• OBJECTIVE A
Rewrite the membrane annotation guide from "If we click" up to and including "the figure below.", with "3D viewer" in place of "3D visualization tool".
• OBJECTIVE B
Put this sentence from the membrane annotation guide into Spanish: "It allows the user to observe the membranes annotated placed on the full tomogram or by slices, as shown in the figure below."

==== SOURCE DOCUMENT

4. The protocol box should have now update its state to inactive. If not, refresh the project interface (refresh icon
is located at the top right corner of the project panel).

.. figure:: /docs/user/denoising_mbSegmentation_pysegDirPicking/05_MembranesAnnotator_saveResults.png
   :width: 400
   :alt: Membrane Annotator save results and exit

Analyze the annotated membranes
---------------------------

If we click on button "Analyze Results" in the lower panel of the project interface, the 3D visualization tool from
plugin scipion-em-tomo3d is launched. It allows the user to observe the membranes annotated placed on the full tomogram
or by slices, as shown in the figure below.

.. figure:: /docs/user/denoising_mbSegmentation_pysegDirPicking/05_MembranesAnnotator_tomo3dviewer.png
   :width: 1000
   :alt: Membrane Annotator results with tomo3d

Resize the tomomasks (segmentations)

========
==== RECORDED DATA

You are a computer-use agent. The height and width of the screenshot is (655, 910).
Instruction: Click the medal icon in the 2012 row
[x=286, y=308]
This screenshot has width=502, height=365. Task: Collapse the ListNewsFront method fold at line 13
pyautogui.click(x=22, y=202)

========
==== RECORDED DATA

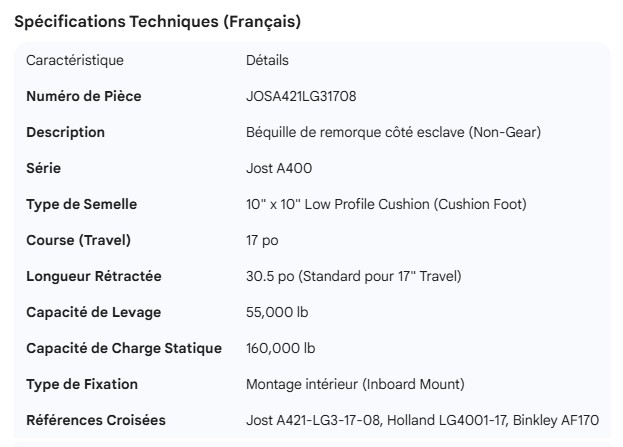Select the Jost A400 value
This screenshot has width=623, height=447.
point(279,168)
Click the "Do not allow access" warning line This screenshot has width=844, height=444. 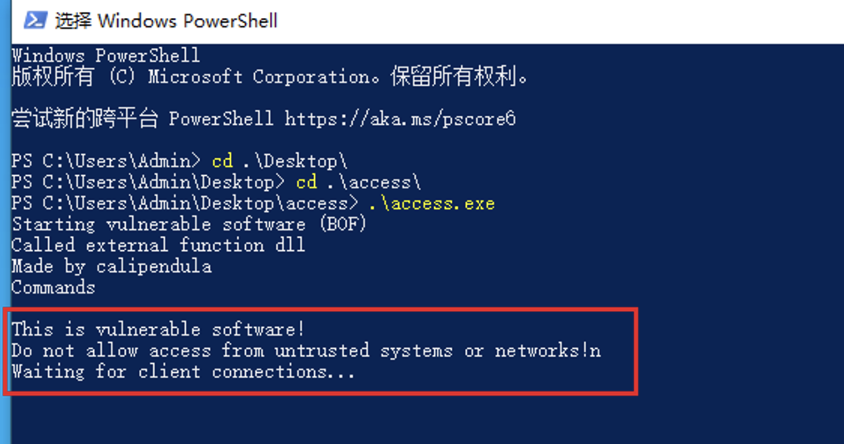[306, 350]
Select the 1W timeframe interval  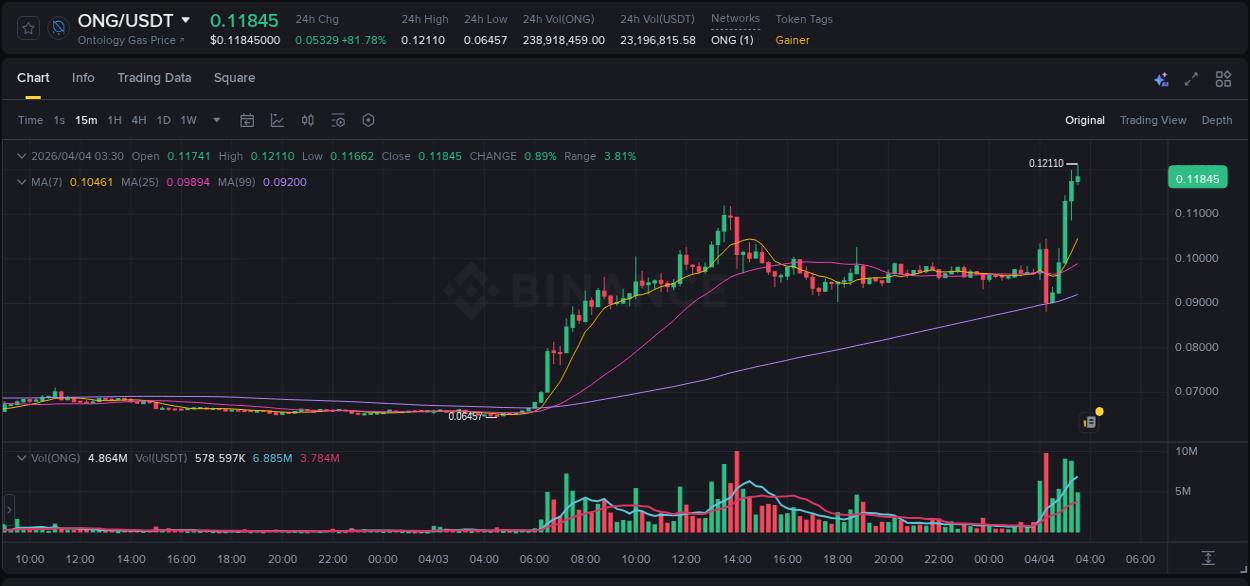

========
==== RECORDED DATA

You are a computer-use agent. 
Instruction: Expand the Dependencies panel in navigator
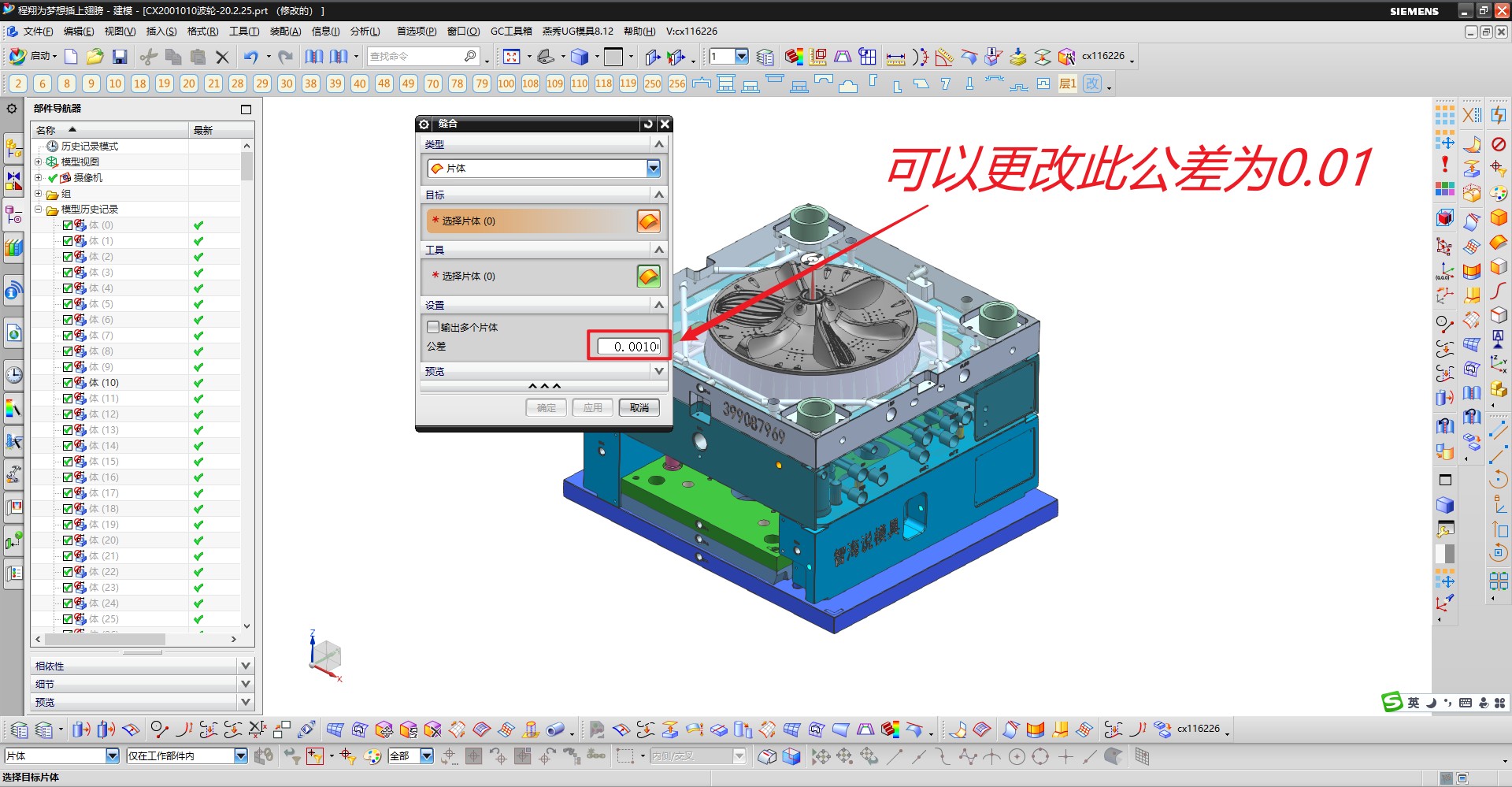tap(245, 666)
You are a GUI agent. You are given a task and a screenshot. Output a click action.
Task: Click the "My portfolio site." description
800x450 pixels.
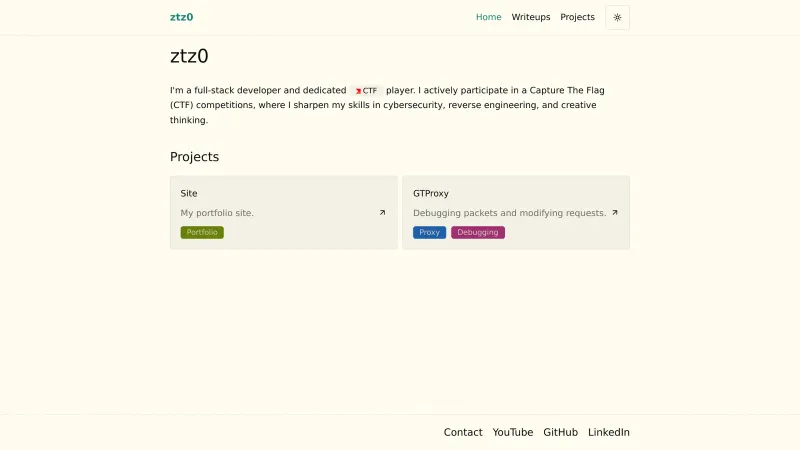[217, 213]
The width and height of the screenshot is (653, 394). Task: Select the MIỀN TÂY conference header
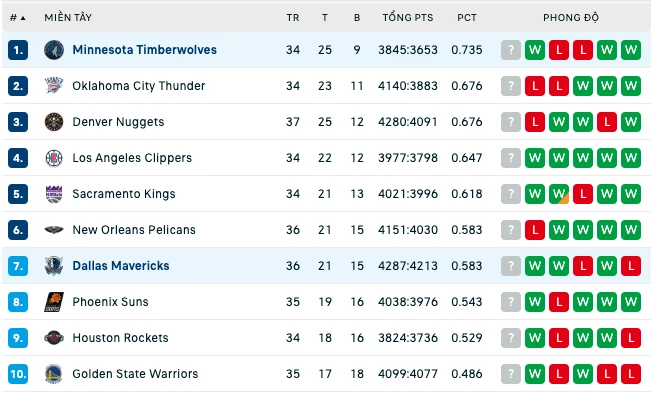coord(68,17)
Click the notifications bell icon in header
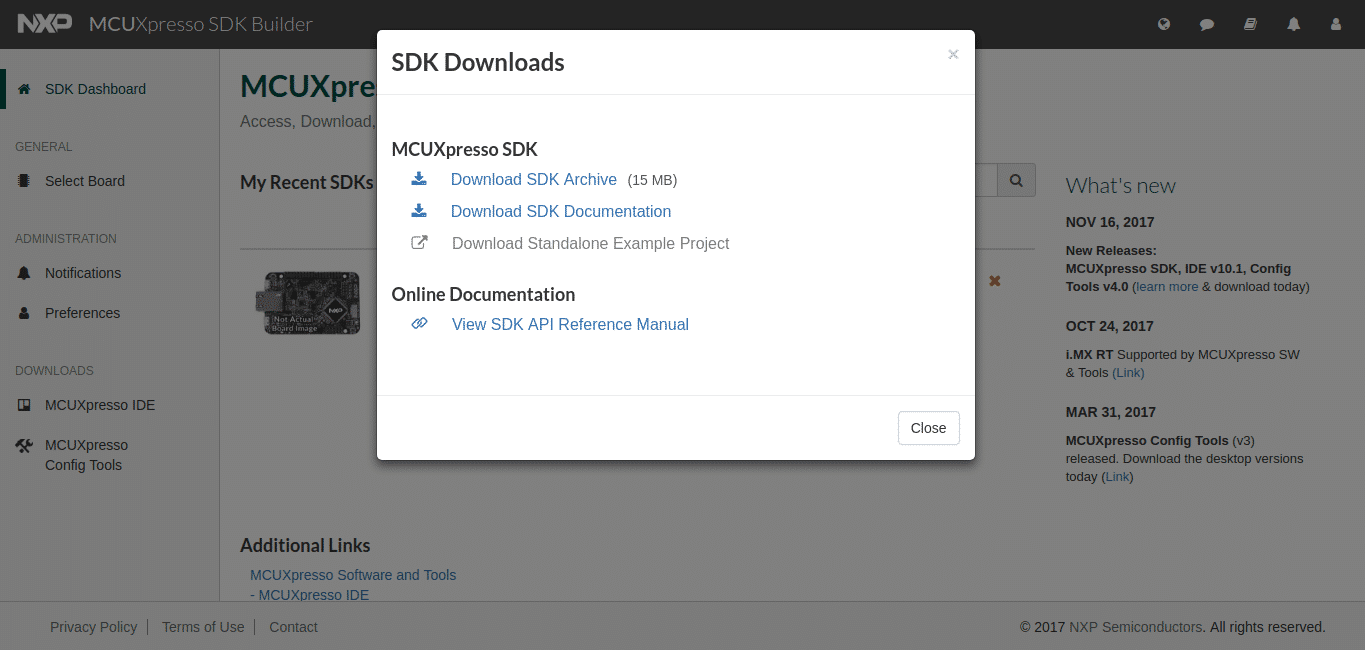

========

• FULL RESPONSE A
If we click on button "Analyze Results" in the lower panel of the project interface, the 3D viewer from
plugin scipion-em-tomo3d is launched. It allows the user to observe the membranes annotated placed on the full tomogram
or by slices, as shown in the figure below.

• FULL RESPONSE B
Permite al usuario observar las membranas anotadas situadas sobre el tomograma completo o por cortes, como se muestra en la figura de abajo.